• Selected text:
· · · ·

The OpenTelemetry instrumentation for PHP provides a base you can build on by adding your own manual instrumentation. By using both automatic and manual instrumentation, you can better instrument the logic and functionality of your applications, clients, and frameworks.

Create custom spans and traces 🔗

To create custom spans and traces, follow these steps:

  1. Create a TracerProvider entry point if you aren’t using an instrumentation library:

    $tracerProvider = Globals::tracerProvider();
    
  2. Create a tracer:

    // Acquire the tracer only where needed
    
    $tracer = $tracerProvider->getTracer(
       'instrumentation-scope-name', // Name (Required)

· · · ·

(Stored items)
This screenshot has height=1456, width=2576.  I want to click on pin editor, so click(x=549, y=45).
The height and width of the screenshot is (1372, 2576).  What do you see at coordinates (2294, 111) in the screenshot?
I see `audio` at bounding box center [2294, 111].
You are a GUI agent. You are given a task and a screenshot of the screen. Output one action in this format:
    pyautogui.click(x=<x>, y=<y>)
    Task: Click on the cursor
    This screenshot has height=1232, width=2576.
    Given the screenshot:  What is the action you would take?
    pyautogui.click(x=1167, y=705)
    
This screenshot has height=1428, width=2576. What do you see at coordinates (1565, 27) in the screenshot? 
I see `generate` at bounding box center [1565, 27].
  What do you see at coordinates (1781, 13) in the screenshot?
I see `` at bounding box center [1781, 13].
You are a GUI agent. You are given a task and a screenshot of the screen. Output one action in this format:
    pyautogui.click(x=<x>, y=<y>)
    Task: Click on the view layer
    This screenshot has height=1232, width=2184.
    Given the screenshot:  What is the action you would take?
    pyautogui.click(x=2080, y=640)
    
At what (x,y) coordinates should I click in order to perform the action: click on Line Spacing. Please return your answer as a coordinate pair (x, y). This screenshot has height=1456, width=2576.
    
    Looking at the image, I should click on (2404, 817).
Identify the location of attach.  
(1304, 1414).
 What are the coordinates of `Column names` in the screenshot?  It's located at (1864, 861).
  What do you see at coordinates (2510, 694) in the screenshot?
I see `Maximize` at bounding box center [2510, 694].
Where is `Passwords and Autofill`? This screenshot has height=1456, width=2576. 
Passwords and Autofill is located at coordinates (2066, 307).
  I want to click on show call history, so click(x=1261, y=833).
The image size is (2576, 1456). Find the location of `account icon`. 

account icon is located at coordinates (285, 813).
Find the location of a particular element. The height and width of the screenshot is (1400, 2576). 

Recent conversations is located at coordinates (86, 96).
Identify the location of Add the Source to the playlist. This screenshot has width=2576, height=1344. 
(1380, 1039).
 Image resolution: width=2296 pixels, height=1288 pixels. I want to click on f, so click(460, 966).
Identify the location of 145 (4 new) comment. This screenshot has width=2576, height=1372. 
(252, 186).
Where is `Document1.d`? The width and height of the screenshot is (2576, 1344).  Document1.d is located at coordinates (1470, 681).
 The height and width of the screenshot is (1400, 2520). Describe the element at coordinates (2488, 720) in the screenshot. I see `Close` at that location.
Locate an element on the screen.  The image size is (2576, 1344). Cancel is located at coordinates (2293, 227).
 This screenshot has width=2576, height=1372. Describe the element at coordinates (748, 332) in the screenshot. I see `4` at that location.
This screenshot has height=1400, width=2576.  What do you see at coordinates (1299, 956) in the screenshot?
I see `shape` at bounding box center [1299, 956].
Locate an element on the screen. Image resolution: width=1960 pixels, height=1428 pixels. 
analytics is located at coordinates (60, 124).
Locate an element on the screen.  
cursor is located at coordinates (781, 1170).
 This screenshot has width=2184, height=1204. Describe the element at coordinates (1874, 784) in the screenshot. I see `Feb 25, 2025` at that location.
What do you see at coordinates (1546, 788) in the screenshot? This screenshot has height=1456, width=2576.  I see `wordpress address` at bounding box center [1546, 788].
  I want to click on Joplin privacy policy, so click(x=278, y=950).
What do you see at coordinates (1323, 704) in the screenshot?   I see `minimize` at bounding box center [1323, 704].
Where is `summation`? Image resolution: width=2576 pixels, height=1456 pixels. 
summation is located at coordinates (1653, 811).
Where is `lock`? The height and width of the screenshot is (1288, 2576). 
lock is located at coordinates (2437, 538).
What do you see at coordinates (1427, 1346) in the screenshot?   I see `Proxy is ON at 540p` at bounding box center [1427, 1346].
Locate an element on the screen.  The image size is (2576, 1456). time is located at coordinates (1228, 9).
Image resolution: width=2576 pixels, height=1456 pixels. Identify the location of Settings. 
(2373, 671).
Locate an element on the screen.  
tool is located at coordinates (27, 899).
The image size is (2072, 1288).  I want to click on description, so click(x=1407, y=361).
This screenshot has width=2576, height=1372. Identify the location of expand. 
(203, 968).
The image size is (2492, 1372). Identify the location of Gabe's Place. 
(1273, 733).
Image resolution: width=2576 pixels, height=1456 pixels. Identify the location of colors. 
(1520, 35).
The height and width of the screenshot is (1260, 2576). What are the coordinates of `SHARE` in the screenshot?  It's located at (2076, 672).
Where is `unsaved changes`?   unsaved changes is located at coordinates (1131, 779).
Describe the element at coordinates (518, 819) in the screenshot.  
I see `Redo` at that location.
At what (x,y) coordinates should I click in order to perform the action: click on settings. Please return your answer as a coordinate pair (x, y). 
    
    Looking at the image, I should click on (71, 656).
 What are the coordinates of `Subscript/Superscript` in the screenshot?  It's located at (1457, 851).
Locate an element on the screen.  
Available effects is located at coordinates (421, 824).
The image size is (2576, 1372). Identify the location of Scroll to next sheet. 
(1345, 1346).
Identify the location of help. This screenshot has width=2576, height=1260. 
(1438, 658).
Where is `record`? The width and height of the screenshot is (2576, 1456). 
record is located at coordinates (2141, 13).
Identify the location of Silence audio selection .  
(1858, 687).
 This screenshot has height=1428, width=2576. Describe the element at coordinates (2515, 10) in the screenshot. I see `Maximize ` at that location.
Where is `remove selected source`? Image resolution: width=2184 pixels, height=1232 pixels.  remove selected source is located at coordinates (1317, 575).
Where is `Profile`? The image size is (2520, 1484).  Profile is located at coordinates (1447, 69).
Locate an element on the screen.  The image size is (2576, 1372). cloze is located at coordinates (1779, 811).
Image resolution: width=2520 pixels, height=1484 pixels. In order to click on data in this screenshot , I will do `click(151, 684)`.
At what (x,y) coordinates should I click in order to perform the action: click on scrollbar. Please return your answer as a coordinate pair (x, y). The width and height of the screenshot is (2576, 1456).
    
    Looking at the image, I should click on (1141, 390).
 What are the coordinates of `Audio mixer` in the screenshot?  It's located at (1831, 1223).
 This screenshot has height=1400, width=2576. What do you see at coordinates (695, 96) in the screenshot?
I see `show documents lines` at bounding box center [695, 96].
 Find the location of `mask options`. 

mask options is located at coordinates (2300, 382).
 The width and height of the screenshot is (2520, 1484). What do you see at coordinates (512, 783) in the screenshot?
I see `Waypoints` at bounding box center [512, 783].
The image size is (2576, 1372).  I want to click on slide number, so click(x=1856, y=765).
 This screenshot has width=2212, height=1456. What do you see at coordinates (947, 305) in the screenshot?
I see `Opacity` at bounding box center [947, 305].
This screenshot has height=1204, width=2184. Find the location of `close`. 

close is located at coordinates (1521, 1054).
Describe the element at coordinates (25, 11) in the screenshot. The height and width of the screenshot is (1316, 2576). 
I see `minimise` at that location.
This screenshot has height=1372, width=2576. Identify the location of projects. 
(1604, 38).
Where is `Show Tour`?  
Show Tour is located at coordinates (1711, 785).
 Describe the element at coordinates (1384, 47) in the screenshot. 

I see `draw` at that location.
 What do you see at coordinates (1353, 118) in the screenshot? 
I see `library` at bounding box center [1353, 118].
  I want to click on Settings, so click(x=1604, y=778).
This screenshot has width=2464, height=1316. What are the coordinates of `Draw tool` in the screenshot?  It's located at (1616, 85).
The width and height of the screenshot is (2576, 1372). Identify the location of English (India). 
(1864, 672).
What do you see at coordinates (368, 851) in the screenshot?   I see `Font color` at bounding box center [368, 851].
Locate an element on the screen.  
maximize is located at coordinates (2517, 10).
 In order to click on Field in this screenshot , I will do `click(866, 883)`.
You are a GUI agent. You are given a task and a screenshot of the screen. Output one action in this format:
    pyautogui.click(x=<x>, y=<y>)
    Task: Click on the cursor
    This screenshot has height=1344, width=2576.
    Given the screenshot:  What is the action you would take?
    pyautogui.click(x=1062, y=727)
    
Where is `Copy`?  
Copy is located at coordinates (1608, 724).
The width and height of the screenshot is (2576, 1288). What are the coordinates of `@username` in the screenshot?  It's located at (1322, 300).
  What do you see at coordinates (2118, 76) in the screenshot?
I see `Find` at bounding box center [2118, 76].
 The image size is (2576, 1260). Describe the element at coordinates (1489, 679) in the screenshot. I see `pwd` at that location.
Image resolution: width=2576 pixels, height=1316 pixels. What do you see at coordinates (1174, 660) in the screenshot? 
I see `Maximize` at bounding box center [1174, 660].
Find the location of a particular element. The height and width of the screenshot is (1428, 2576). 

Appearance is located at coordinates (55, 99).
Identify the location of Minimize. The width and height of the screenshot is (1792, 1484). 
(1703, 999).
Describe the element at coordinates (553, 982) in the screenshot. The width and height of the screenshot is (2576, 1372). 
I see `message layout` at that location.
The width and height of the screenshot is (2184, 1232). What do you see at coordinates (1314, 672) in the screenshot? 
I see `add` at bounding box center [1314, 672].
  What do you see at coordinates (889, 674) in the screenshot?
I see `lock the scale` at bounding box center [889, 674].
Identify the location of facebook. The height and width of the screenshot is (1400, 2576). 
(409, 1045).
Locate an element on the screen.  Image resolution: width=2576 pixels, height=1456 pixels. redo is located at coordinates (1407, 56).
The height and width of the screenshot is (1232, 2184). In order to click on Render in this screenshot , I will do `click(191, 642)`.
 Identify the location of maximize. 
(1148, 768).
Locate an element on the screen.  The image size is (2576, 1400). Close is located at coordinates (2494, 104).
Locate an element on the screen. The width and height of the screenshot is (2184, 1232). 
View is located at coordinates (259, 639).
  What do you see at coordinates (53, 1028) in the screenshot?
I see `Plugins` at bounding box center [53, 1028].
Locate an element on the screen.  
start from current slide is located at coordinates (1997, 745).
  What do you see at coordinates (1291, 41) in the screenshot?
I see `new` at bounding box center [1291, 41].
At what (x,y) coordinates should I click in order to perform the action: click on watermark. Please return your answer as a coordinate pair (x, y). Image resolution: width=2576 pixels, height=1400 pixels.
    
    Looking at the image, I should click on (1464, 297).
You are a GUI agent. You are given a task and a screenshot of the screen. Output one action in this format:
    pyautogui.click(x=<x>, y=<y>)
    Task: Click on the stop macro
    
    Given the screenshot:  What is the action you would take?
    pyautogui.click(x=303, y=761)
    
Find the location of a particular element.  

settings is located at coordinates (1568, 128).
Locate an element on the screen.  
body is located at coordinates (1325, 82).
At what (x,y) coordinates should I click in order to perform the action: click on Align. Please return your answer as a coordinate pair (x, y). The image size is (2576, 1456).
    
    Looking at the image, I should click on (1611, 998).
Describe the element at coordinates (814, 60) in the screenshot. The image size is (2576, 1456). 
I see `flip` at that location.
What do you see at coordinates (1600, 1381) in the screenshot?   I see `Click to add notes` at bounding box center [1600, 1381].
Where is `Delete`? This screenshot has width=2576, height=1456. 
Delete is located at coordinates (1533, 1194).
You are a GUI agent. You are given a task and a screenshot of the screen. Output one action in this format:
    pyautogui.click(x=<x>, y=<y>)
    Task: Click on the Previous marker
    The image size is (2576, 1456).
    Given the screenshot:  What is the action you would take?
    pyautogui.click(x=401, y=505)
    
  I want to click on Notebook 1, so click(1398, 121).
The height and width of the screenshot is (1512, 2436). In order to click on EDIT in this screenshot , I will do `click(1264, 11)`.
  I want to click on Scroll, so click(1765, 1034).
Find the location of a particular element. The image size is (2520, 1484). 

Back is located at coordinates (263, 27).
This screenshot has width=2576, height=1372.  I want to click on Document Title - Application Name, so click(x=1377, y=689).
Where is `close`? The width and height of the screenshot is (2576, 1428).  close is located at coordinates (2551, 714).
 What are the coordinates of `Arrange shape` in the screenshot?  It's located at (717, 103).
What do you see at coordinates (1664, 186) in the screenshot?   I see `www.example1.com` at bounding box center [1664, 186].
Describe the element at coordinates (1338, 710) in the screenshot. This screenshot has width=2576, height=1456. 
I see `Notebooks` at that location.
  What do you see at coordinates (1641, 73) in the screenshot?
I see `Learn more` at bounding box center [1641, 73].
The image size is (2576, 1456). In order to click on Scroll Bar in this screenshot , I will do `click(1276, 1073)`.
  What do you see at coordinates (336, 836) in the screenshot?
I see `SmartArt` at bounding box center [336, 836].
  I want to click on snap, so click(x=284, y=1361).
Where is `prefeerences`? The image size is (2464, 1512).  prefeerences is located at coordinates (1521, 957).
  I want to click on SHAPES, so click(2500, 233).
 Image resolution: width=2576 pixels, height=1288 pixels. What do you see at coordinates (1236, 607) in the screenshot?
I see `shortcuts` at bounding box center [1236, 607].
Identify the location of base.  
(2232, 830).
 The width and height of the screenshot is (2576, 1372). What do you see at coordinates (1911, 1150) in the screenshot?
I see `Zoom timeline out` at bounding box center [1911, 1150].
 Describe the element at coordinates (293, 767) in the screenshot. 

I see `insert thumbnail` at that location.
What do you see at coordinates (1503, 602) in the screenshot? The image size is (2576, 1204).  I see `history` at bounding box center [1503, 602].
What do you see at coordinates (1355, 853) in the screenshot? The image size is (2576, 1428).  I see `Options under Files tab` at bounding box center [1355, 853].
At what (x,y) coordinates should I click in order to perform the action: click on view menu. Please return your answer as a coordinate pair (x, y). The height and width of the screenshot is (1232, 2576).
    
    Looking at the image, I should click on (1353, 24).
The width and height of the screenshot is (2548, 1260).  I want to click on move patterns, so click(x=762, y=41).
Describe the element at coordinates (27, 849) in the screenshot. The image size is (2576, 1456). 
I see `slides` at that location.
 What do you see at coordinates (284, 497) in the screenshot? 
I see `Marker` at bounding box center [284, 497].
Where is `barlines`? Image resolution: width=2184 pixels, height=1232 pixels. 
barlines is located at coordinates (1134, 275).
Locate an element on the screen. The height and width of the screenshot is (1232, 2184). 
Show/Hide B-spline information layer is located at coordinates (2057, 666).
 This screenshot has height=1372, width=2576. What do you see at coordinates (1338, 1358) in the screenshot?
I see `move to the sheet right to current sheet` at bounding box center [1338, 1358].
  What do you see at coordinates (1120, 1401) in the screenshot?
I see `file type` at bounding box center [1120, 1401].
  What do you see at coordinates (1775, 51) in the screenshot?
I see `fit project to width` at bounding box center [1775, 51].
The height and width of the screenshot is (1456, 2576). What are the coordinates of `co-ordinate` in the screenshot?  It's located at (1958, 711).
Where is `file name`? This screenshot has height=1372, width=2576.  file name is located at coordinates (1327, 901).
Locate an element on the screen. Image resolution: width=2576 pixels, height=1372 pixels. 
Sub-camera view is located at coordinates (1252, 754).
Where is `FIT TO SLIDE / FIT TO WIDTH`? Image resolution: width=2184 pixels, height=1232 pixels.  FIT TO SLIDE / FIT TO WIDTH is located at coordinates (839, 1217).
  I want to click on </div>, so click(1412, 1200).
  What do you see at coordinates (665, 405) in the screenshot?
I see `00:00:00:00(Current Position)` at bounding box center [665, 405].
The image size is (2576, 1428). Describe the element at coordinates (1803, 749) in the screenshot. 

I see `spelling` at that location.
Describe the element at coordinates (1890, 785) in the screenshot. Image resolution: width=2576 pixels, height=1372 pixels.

· · · ·

• Exercise requirements: Reproduce the passage on custom OpenTelemetry spans in PHP, starting with "The OpenTelemetry instrumentation" and going on through "clients, and frameworks.".

• Written answer:
The OpenTelemetry instrumentation for PHP provides a base you can build on by adding your own manual instrumentation. By using both automatic and manual instrumentation, you can better instrument the logic and functionality of your applications, clients, and frameworks.